• PROBLEM DETAILS
Retype all of the data. Every line must match exactly.

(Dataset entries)
....................

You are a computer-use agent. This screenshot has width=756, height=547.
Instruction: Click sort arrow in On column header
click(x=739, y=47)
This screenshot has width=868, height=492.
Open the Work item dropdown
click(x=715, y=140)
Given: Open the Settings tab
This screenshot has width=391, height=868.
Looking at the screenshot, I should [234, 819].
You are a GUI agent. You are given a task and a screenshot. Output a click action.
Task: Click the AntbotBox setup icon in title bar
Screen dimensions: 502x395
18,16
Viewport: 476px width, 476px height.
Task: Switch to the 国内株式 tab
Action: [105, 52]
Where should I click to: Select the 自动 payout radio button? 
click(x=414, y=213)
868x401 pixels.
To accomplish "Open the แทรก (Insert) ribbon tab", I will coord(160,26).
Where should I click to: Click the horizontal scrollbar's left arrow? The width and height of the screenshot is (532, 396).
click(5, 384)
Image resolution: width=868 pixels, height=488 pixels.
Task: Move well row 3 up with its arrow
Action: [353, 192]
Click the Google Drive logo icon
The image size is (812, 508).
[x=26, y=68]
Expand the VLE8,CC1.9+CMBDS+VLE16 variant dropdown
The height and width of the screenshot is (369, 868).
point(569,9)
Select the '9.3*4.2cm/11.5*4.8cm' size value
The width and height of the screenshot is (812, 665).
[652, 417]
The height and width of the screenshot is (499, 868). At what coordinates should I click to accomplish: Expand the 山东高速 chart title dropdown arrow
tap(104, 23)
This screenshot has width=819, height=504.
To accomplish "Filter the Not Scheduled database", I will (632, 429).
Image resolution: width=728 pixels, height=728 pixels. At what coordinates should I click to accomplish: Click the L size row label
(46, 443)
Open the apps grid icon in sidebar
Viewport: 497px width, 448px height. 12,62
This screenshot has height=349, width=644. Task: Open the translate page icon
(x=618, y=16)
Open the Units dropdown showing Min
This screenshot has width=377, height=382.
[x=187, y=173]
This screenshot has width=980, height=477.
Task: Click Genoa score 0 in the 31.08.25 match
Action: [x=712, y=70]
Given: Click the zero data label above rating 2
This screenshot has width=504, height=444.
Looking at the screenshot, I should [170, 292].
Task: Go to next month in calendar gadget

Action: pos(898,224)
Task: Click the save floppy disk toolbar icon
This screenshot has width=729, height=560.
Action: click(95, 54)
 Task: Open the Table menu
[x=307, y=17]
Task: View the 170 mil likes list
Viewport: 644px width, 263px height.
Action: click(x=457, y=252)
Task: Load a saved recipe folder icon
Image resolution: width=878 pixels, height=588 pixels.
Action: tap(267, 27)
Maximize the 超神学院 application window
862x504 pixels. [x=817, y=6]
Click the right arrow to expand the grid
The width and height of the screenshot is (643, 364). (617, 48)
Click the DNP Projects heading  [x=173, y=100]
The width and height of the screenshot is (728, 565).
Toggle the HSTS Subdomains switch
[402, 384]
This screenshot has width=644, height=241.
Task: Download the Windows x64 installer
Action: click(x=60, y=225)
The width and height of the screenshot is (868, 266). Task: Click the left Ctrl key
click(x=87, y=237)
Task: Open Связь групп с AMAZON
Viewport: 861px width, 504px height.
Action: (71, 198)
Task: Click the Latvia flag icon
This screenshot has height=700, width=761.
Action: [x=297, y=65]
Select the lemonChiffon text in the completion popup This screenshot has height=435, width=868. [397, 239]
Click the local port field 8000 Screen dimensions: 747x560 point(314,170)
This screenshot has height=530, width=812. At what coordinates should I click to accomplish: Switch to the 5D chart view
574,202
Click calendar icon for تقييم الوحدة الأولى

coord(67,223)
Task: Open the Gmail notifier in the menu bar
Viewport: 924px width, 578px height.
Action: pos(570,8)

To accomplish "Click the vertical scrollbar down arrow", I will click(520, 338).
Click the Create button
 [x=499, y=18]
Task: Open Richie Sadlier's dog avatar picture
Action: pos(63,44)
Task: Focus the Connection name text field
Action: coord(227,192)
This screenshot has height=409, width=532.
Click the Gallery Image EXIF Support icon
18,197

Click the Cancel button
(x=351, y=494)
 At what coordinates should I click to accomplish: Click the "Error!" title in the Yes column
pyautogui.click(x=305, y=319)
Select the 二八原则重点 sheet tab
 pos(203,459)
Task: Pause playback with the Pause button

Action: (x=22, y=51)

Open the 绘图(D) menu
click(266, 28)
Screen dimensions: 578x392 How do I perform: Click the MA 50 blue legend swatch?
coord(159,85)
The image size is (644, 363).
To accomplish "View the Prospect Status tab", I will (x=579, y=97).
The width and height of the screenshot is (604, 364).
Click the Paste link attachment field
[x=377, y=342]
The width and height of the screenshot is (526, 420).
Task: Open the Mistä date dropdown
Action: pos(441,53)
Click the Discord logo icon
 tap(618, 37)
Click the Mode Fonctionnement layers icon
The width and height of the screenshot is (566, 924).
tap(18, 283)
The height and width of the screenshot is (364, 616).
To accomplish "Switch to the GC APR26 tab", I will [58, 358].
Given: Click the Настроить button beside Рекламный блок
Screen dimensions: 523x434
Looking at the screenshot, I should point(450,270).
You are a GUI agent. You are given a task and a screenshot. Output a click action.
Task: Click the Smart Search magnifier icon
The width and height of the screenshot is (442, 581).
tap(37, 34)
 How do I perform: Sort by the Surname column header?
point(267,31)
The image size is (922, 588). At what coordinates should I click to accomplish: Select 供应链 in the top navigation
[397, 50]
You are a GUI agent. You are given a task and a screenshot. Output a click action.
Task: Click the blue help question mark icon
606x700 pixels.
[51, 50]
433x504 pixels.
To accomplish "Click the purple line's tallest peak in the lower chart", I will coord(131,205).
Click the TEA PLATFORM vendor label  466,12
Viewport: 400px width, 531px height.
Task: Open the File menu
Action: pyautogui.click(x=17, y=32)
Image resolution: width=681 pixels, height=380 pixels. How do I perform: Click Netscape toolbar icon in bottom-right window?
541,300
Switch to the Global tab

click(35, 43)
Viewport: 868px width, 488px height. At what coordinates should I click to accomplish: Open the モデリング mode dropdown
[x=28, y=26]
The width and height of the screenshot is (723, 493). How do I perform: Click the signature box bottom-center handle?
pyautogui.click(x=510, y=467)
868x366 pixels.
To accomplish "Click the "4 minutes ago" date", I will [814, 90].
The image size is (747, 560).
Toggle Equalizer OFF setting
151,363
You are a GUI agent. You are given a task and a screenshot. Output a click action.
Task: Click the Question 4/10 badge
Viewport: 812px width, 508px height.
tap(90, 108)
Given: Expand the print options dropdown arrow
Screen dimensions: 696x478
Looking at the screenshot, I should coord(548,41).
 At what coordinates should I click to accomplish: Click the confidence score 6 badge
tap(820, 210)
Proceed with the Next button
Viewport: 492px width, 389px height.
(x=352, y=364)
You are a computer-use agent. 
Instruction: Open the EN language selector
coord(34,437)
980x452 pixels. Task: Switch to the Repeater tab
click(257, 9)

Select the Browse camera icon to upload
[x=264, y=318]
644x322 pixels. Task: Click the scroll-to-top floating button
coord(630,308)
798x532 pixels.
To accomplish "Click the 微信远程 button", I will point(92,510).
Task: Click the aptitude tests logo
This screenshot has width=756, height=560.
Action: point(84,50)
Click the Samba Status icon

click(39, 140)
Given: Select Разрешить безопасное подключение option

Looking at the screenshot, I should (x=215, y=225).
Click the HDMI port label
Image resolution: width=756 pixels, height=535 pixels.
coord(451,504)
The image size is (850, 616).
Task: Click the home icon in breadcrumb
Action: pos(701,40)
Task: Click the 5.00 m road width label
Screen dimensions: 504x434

....................

• FINISHED EXERCISE
You are a computer-use agent. This screenshot has width=756, height=547.
Instruction: Click sort arrow in On column header
click(x=739, y=47)
This screenshot has width=868, height=492.
Open the Work item dropdown
click(x=715, y=140)
Given: Open the Settings tab
This screenshot has width=391, height=868.
Looking at the screenshot, I should [234, 819].
You are a GUI agent. You are given a task and a screenshot. Output a click action.
Task: Click the AntbotBox setup icon in title bar
Screen dimensions: 502x395
18,16
Viewport: 476px width, 476px height.
Task: Switch to the 国内株式 tab
Action: [105, 52]
Where should I click to: Select the 自动 payout radio button? 
click(x=414, y=213)
868x401 pixels.
To accomplish "Open the แทรก (Insert) ribbon tab", I will coord(160,26).
Where should I click to: Click the horizontal scrollbar's left arrow? The width and height of the screenshot is (532, 396).
click(5, 384)
Image resolution: width=868 pixels, height=488 pixels.
Task: Move well row 3 up with its arrow
Action: [353, 192]
Click the Google Drive logo icon
The image size is (812, 508).
[x=26, y=68]
Expand the VLE8,CC1.9+CMBDS+VLE16 variant dropdown
The height and width of the screenshot is (369, 868).
point(569,9)
Select the '9.3*4.2cm/11.5*4.8cm' size value
The width and height of the screenshot is (812, 665).
[652, 417]
The height and width of the screenshot is (499, 868). At what coordinates should I click to accomplish: Expand the 山东高速 chart title dropdown arrow
tap(104, 23)
This screenshot has width=819, height=504.
To accomplish "Filter the Not Scheduled database", I will (632, 429).
Image resolution: width=728 pixels, height=728 pixels. At what coordinates should I click to accomplish: Click the L size row label
(46, 443)
Open the apps grid icon in sidebar
Viewport: 497px width, 448px height. 12,62
This screenshot has height=349, width=644. Task: Open the translate page icon
(x=618, y=16)
Open the Units dropdown showing Min
This screenshot has width=377, height=382.
[x=187, y=173]
This screenshot has width=980, height=477.
Task: Click Genoa score 0 in the 31.08.25 match
Action: [x=712, y=70]
Given: Click the zero data label above rating 2
This screenshot has width=504, height=444.
Looking at the screenshot, I should [170, 292].
Task: Go to next month in calendar gadget

Action: pos(898,224)
Task: Click the save floppy disk toolbar icon
This screenshot has width=729, height=560.
Action: click(95, 54)
 Task: Open the Table menu
[x=307, y=17]
Task: View the 170 mil likes list
Viewport: 644px width, 263px height.
Action: click(x=457, y=252)
Task: Load a saved recipe folder icon
Image resolution: width=878 pixels, height=588 pixels.
Action: tap(267, 27)
Maximize the 超神学院 application window
862x504 pixels. [x=817, y=6]
Click the right arrow to expand the grid
The width and height of the screenshot is (643, 364). (617, 48)
Click the DNP Projects heading  [x=173, y=100]
The width and height of the screenshot is (728, 565).
Toggle the HSTS Subdomains switch
[402, 384]
This screenshot has width=644, height=241.
Task: Download the Windows x64 installer
Action: click(x=60, y=225)
The width and height of the screenshot is (868, 266). Task: Click the left Ctrl key
click(x=87, y=237)
Task: Open Связь групп с AMAZON
Viewport: 861px width, 504px height.
Action: (71, 198)
Task: Click the Latvia flag icon
This screenshot has height=700, width=761.
Action: [x=297, y=65]
Select the lemonChiffon text in the completion popup This screenshot has height=435, width=868. [397, 239]
Click the local port field 8000 Screen dimensions: 747x560 point(314,170)
This screenshot has height=530, width=812. At what coordinates should I click to accomplish: Switch to the 5D chart view
574,202
Click calendar icon for تقييم الوحدة الأولى

coord(67,223)
Task: Open the Gmail notifier in the menu bar
Viewport: 924px width, 578px height.
Action: pos(570,8)

To accomplish "Click the vertical scrollbar down arrow", I will click(520, 338).
Click the Create button
 [x=499, y=18]
Task: Open Richie Sadlier's dog avatar picture
Action: pos(63,44)
Task: Focus the Connection name text field
Action: coord(227,192)
This screenshot has height=409, width=532.
Click the Gallery Image EXIF Support icon
18,197

Click the Cancel button
(x=351, y=494)
 At what coordinates should I click to accomplish: Click the "Error!" title in the Yes column
pyautogui.click(x=305, y=319)
Select the 二八原则重点 sheet tab
 pos(203,459)
Task: Pause playback with the Pause button

Action: (x=22, y=51)

Open the 绘图(D) menu
click(266, 28)
Screen dimensions: 578x392 How do I perform: Click the MA 50 blue legend swatch?
coord(159,85)
The image size is (644, 363).
To accomplish "View the Prospect Status tab", I will (x=579, y=97).
The width and height of the screenshot is (604, 364).
Click the Paste link attachment field
[x=377, y=342]
The width and height of the screenshot is (526, 420).
Task: Open the Mistä date dropdown
Action: pos(441,53)
Click the Discord logo icon
 tap(618, 37)
Click the Mode Fonctionnement layers icon
The width and height of the screenshot is (566, 924).
tap(18, 283)
The height and width of the screenshot is (364, 616).
To accomplish "Switch to the GC APR26 tab", I will [58, 358].
Given: Click the Настроить button beside Рекламный блок
Screen dimensions: 523x434
Looking at the screenshot, I should point(450,270).
You are a GUI agent. You are given a task and a screenshot. Output a click action.
Task: Click the Smart Search magnifier icon
The width and height of the screenshot is (442, 581).
tap(37, 34)
 How do I perform: Sort by the Surname column header?
point(267,31)
The image size is (922, 588). At what coordinates should I click to accomplish: Select 供应链 in the top navigation
[397, 50]
You are a GUI agent. You are given a task and a screenshot. Output a click action.
Task: Click the blue help question mark icon
606x700 pixels.
[51, 50]
433x504 pixels.
To accomplish "Click the purple line's tallest peak in the lower chart", I will coord(131,205).
Click the TEA PLATFORM vendor label  466,12
Viewport: 400px width, 531px height.
Task: Open the File menu
Action: pyautogui.click(x=17, y=32)
Image resolution: width=681 pixels, height=380 pixels. How do I perform: Click Netscape toolbar icon in bottom-right window?
541,300
Switch to the Global tab

click(35, 43)
Viewport: 868px width, 488px height. At what coordinates should I click to accomplish: Open the モデリング mode dropdown
[x=28, y=26]
The width and height of the screenshot is (723, 493). How do I perform: Click the signature box bottom-center handle?
pyautogui.click(x=510, y=467)
868x366 pixels.
To accomplish "Click the "4 minutes ago" date", I will [814, 90].
The image size is (747, 560).
Toggle Equalizer OFF setting
151,363
You are a GUI agent. You are given a task and a screenshot. Output a click action.
Task: Click the Question 4/10 badge
Viewport: 812px width, 508px height.
tap(90, 108)
Given: Expand the print options dropdown arrow
Screen dimensions: 696x478
Looking at the screenshot, I should coord(548,41).
 At what coordinates should I click to accomplish: Click the confidence score 6 badge
tap(820, 210)
Proceed with the Next button
Viewport: 492px width, 389px height.
(x=352, y=364)
You are a computer-use agent. 
Instruction: Open the EN language selector
coord(34,437)
980x452 pixels. Task: Switch to the Repeater tab
click(257, 9)

Select the Browse camera icon to upload
[x=264, y=318]
644x322 pixels. Task: Click the scroll-to-top floating button
coord(630,308)
798x532 pixels.
To accomplish "Click the 微信远程 button", I will point(92,510).
Task: Click the aptitude tests logo
This screenshot has width=756, height=560.
Action: point(84,50)
Click the Samba Status icon

click(39, 140)
Given: Select Разрешить безопасное подключение option

Looking at the screenshot, I should (x=215, y=225).
Click the HDMI port label
Image resolution: width=756 pixels, height=535 pixels.
coord(451,504)
The image size is (850, 616).
Task: Click the home icon in breadcrumb
Action: pos(701,40)
Task: Click the 5.00 m road width label
Screen dimensions: 504x434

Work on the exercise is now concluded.